Head of Enterprise Banking at Stanbic Bank Ghana, Eric Tsiri, has reiterated the bank’s readiness to support small and medium-sized enterprises (SMEs) in Ghana.
Speaking on an X-Spaces discussion on the topic ‘Access to Finance: Bridging the Gap for SMEs’, he said contrary to the common misconception that banks were reluctant to finance SMEs, Stanbic Bank was rather eager to provide financial support to businesses.
Sharing some challenges in providing solutions for SMEs in Ghana, he said the opaqueness in business operations was one of the main challenges SMEs have.
“A significant number of SMEs operate with a lack of transparency, making it difficult for banks to understand their business models fully.
“This opaqueness complicates the process of assessing the viability of the business for financial support,” he stated.
He said there was also the issue of the character and credibility of business owners which are critical in banking.
“If a business owner does not exhibit trustworthiness, banks are hesitant to provide financial assistance,” he said.
Mr Tsiri said a lot of SMEs struggle with maintaining accurate financial records, adding that inadequate record-keeping makes it difficult for banks to assess the business’s financial health, further complicating the lending process.
Also, he said the habit of issuing dishonoured cheques was a red flag for banks.
“When SMEs regularly issue dud cheques, it raises concerns about their financial stability and reliability.”
“Furthermore, access to finance is often contingent on the availability of collateral. Many SMEs, however, lack sufficient collateral to secure loans, limiting their ability to access necessary financing,” he added.
On the bank’s approach to SMEs financing, the Stanbic executive said the bank treated every case as a unique one in fashioning solutions.
He said the bank offered a range of financing options tailored to the specific needs of SMEs.
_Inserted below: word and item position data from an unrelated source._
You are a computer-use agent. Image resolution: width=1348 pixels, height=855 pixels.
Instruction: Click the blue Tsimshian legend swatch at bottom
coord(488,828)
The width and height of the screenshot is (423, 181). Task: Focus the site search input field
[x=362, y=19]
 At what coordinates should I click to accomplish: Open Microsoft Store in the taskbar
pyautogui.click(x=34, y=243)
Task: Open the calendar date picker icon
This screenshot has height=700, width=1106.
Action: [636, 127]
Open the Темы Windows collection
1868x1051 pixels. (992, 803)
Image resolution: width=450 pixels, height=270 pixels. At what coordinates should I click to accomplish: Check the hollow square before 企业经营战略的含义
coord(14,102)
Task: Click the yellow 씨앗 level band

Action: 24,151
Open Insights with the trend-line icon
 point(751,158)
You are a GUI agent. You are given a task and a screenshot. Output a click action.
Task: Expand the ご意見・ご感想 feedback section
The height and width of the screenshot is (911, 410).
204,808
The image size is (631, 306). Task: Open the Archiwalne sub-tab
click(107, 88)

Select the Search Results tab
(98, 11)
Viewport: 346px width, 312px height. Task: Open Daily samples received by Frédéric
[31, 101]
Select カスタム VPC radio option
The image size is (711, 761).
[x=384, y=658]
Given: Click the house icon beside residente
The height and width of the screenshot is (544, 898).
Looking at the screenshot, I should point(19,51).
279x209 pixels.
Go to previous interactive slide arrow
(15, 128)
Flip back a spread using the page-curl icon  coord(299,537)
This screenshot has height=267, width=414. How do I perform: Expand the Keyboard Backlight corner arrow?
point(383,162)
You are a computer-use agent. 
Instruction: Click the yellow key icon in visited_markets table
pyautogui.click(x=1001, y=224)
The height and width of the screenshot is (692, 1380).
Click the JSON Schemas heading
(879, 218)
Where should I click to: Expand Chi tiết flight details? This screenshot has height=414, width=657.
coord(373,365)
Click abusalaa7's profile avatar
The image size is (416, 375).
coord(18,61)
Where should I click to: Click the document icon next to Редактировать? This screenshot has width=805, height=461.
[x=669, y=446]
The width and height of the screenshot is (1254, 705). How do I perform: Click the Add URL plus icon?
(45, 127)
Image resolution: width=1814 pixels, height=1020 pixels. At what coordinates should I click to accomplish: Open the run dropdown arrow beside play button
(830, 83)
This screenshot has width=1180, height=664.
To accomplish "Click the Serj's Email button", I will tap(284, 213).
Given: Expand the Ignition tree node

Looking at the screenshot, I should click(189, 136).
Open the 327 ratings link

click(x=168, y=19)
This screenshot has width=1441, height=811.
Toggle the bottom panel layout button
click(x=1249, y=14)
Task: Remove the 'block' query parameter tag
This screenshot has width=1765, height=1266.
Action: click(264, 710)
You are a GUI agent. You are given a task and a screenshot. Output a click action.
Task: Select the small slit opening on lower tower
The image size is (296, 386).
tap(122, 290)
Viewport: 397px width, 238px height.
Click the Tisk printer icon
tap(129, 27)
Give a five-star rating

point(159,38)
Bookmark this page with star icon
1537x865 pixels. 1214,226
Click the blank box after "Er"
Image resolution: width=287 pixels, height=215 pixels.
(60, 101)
“The bank does not adopt a one-size-fits-all approach; instead, we thoroughly assess each client’s business needs, cash flow, inventory, receivables and payment terms before proposing a financing solution.
“Even in some cases, we may advise a client against taking a loan if it is not in their best interest,” he said.
Mr Tsiri also outlined some financing options the bank has available to SMEs.
He mentioned working capital support that is provided to bridge gaps in cash flow, such as when suppliers demand payment before the SME’s customers have settled their invoices and bridge financing, a short-term financing that helps businesses manage cash flow between transactions, particularly when waiting for payments on credit
sales.
Others are contract financing, which is offered to businesses that need funds to execute contracts, asset financing, a long-term financing that supports businesses in acquiring assets such as vehicles or setting up infrastructure, with repayment structured over the useful life of the asset, and guarantees and letters of credit for international transactions.
Eric Tsiri also highlighted Stanbic Bank’s business incubator, which supports SMEs beyond just credit.
The incubator, he said, provides access to information, markets and networking opportunities. Additionally, the bank is exploring innovative ways to de-risk the SME sector through partnerships with fintech companies and the use of artificial intelligence.